St. Diadochos of Photiki ca. 5th cent.

If we do not confess our involuntary sins as we should, we shall discover an ill-defined fear in ourselves at the hour of our death. We who love the Lord should pray that we should be without fear at that time; for if we are afraid then, we will not be able to freely pass the rulers of the nether-world. They will have as their advocate to plead against us the fear which our soul experiences because of its own wickedness. But the soul which experiences the love of God, at the hour of its departure, is lifted with the angels of peace above all the hosts of darkness. (Philokalia Vol. 1, pg. 295: On Spiritual Knowledge, 100)

St. Symeon of Emesa, Fool for Christ ca. 6th cent.

Grant her angels who will keep her soul safe from the spirits and beasts of the air, evil and unmerciful beings who endeavor to swallow up everything which comes into their midst. Lord, Lord, send out to her mighty guards to rebuke every impure power molesting her. (Leontius of Neapolis, Life of Symeon the Fool, 9; Krueger, p. 141.)

_DATASET ENTRIES_.
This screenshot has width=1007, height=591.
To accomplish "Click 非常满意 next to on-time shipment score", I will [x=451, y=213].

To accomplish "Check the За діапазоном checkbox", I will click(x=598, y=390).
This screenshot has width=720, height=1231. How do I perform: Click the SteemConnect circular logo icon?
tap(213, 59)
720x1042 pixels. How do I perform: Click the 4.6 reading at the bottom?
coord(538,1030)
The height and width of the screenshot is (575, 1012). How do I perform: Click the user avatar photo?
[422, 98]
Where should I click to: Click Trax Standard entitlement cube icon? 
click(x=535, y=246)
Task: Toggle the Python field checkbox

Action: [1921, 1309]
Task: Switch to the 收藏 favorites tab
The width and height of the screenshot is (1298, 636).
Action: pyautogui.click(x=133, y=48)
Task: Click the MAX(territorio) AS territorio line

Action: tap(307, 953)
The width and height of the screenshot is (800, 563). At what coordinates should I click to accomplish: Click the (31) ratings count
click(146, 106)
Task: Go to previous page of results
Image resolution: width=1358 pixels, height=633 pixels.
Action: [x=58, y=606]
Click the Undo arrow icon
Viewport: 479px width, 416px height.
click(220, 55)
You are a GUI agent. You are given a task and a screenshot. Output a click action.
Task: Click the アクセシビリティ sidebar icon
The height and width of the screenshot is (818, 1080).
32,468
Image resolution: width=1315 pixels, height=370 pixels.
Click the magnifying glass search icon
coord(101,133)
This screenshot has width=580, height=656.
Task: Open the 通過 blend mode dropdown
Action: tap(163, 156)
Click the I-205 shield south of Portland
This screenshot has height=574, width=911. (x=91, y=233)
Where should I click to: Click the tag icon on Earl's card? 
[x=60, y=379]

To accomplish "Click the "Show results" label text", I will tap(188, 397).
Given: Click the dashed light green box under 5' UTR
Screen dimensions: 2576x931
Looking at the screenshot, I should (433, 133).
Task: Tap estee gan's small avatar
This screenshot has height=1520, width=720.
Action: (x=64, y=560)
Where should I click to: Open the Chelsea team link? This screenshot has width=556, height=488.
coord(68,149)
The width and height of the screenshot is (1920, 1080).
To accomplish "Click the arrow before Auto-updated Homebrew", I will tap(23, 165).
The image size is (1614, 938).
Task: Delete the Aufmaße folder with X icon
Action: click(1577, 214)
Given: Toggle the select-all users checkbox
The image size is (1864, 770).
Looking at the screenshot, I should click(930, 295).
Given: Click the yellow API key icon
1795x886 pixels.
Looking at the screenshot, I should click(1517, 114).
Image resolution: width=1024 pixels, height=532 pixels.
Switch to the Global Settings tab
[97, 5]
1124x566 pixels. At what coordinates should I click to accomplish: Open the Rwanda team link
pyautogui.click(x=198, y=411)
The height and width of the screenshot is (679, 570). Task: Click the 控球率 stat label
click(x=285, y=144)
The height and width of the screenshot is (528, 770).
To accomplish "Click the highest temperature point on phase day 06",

_TASKS_.
(1) Answer these about the quoted passages:
(a) What does Diadochos say we will discover in ourselves at the hour of death if we do not confess our involuntary sins as we should?
(b) Which volume and page of the Philokalia does the first passage cite?
(c) What do the spirits and beasts of the air endeavor to swallow up, according to the second passage?
(2) Print the portion of the quoted passages from "Grant her angels" up to and including "Krueger, p. 141.)", with no changes.
Nothing in the listing is needed here.

_ANSWERS_.
(1)
(a) An ill-defined fear.
(b) Volume 1, page 295.
(c) Everything which comes into their midst.

(2)
Grant her angels who will keep her soul safe from the spirits and beasts of the air, evil and unmerciful beings who endeavor to swallow up everything which comes into their midst. Lord, Lord, send out to her mighty guards to rebuke every impure power molesting her. (Leontius of Neapolis, Life of Symeon the Fool, 9; Krueger, p. 141.)